- [DATA SUPPLIED]:
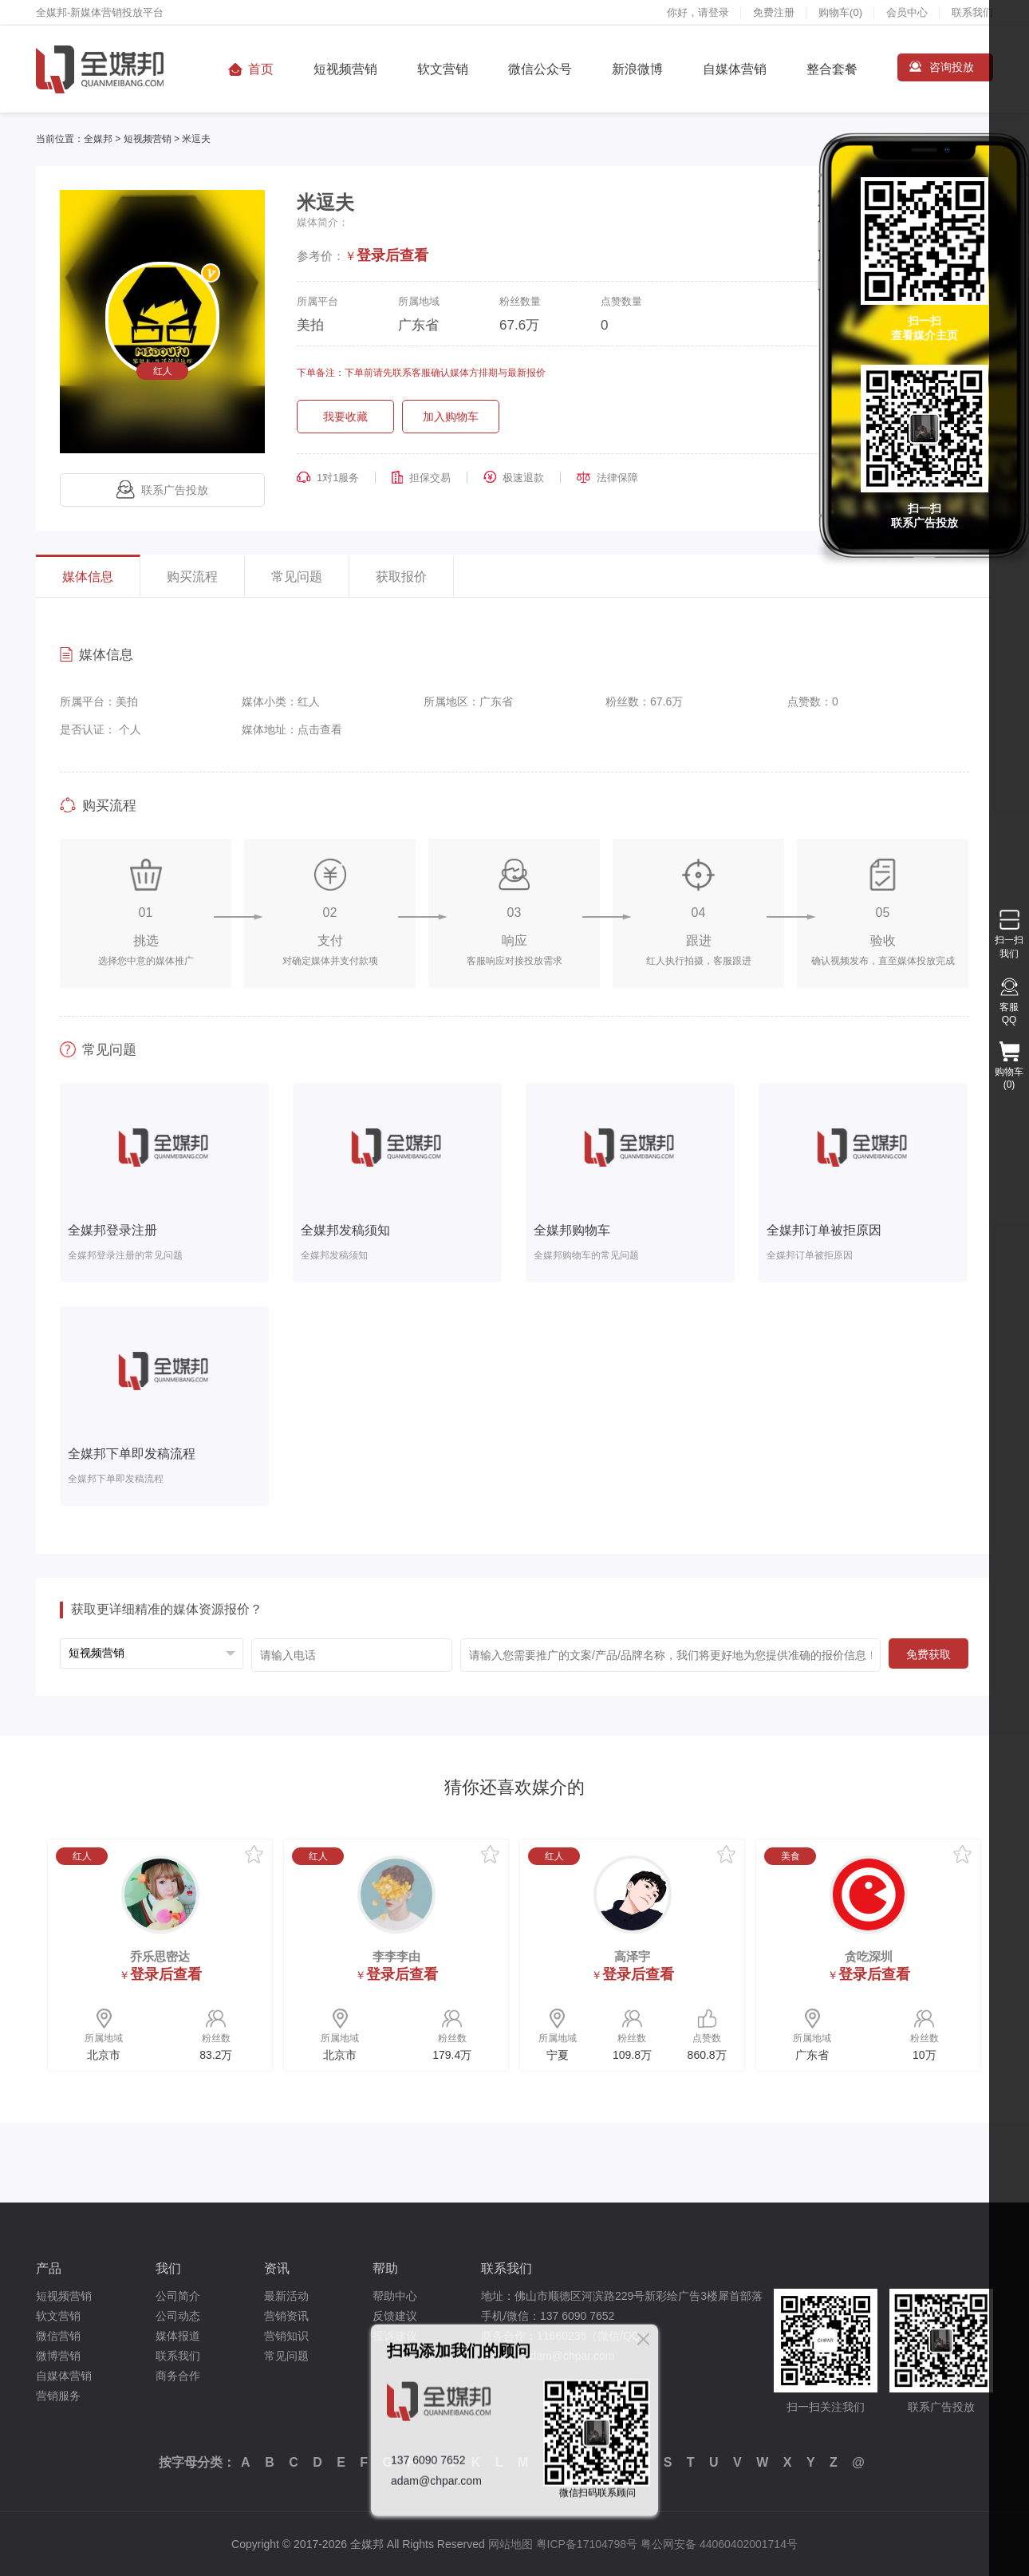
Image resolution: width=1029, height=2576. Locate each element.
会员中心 (907, 12)
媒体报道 (178, 2335)
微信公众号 (540, 69)
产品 (48, 2268)
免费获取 (928, 1654)
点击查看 (320, 729)
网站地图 (510, 2544)
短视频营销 (345, 69)
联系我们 (972, 12)
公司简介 (178, 2296)
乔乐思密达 (160, 1956)
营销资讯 (286, 2315)
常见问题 (296, 576)
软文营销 (442, 69)
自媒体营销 (735, 69)
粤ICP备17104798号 (587, 2544)
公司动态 (178, 2315)
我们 (168, 2268)
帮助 (385, 2268)
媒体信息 (87, 576)
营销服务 (58, 2395)
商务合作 (178, 2375)
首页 (261, 69)
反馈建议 (395, 2315)
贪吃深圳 (869, 1956)
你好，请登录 (698, 12)
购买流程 (192, 576)
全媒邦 (98, 138)
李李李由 (396, 1956)
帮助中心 (395, 2296)
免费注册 (773, 12)
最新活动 (286, 2296)
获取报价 (401, 576)
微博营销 (58, 2355)
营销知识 (286, 2335)
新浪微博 (637, 69)
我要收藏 (345, 416)
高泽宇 (632, 1956)
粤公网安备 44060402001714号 (719, 2544)
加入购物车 (451, 416)
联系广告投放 (162, 490)
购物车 (840, 12)
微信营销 (58, 2335)
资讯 (277, 2268)
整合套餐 (832, 69)
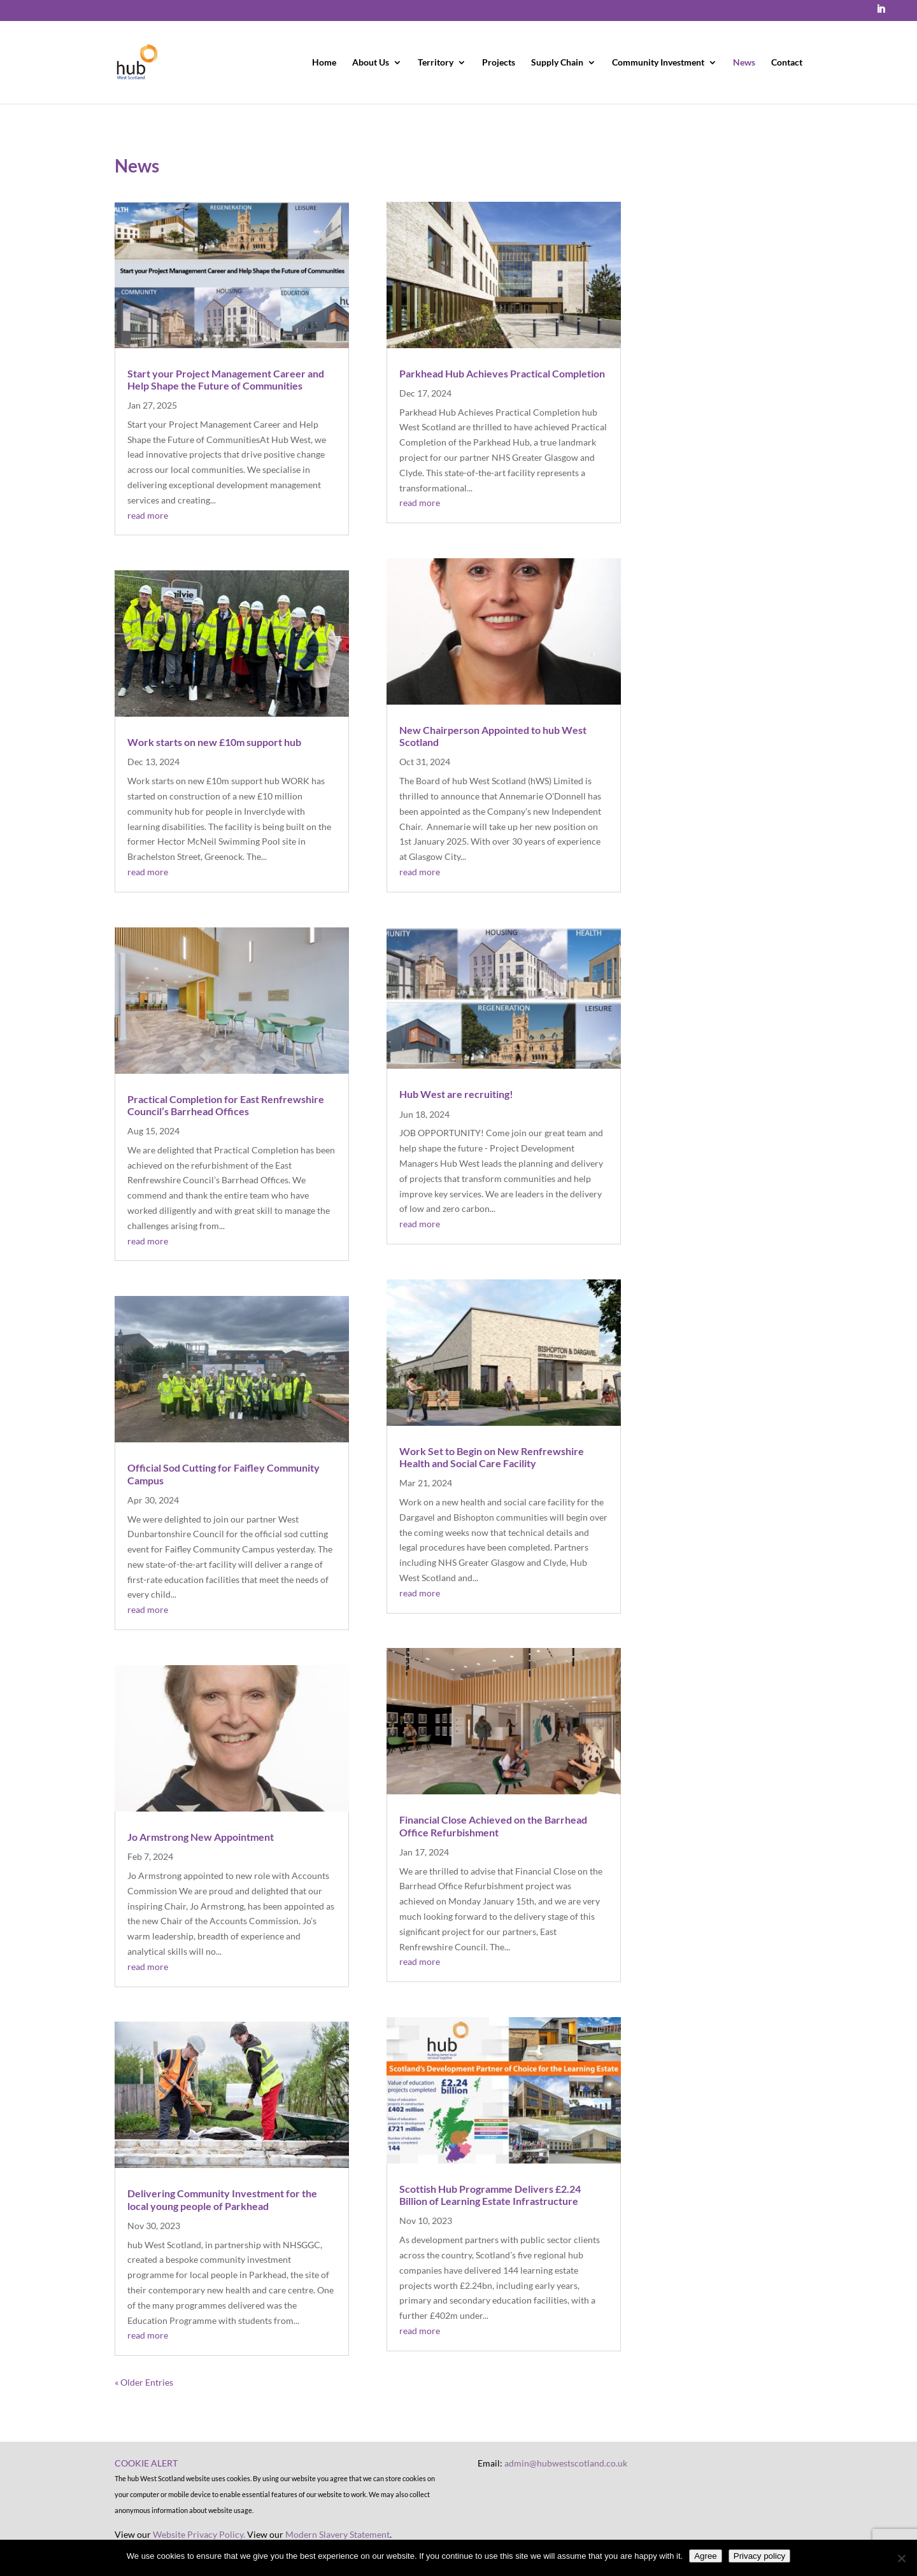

- [AIM]:
Turn all the rows above into a JSON list of strings, one string per line, with blank lines and the pictures left out.

- [THE RESULT]:
[
  "Image resolution: width=1029, height=2576. Locate each element.",
  "会员中心 (907, 12)",
  "媒体报道 (178, 2335)",
  "微信公众号 (540, 69)",
  "产品 (48, 2268)",
  "免费获取 (928, 1654)",
  "点击查看 (320, 729)",
  "网站地图 (510, 2544)",
  "短视频营销 (345, 69)",
  "联系我们 (972, 12)",
  "公司简介 (178, 2296)",
  "乔乐思密达 (160, 1956)",
  "营销资讯 (286, 2315)",
  "常见问题 (296, 576)",
  "软文营销 (442, 69)",
  "自媒体营销 (735, 69)",
  "粤ICP备17104798号 (587, 2544)",
  "公司动态 (178, 2315)",
  "我们 (168, 2268)",
  "帮助 (385, 2268)",
  "媒体信息 (87, 576)",
  "营销服务 (58, 2395)",
  "商务合作 (178, 2375)",
  "首页 (261, 69)",
  "反馈建议 (395, 2315)",
  "贪吃深圳 (869, 1956)",
  "你好，请登录 (698, 12)",
  "购买流程 (192, 576)",
  "全媒邦 (98, 138)",
  "李李李由 (396, 1956)",
  "帮助中心 (395, 2296)",
  "免费注册 (773, 12)",
  "最新活动 (286, 2296)",
  "获取报价 (401, 576)",
  "微博营销 (58, 2355)",
  "营销知识 (286, 2335)",
  "新浪微博 (637, 69)",
  "我要收藏 (345, 416)",
  "高泽宇 (632, 1956)",
  "粤公网安备 44060402001714号 (719, 2544)",
  "加入购物车 (451, 416)",
  "联系广告投放 (162, 490)",
  "购物车 (840, 12)",
  "微信营销 (58, 2335)",
  "资讯 (277, 2268)",
  "整合套餐 (832, 69)"
]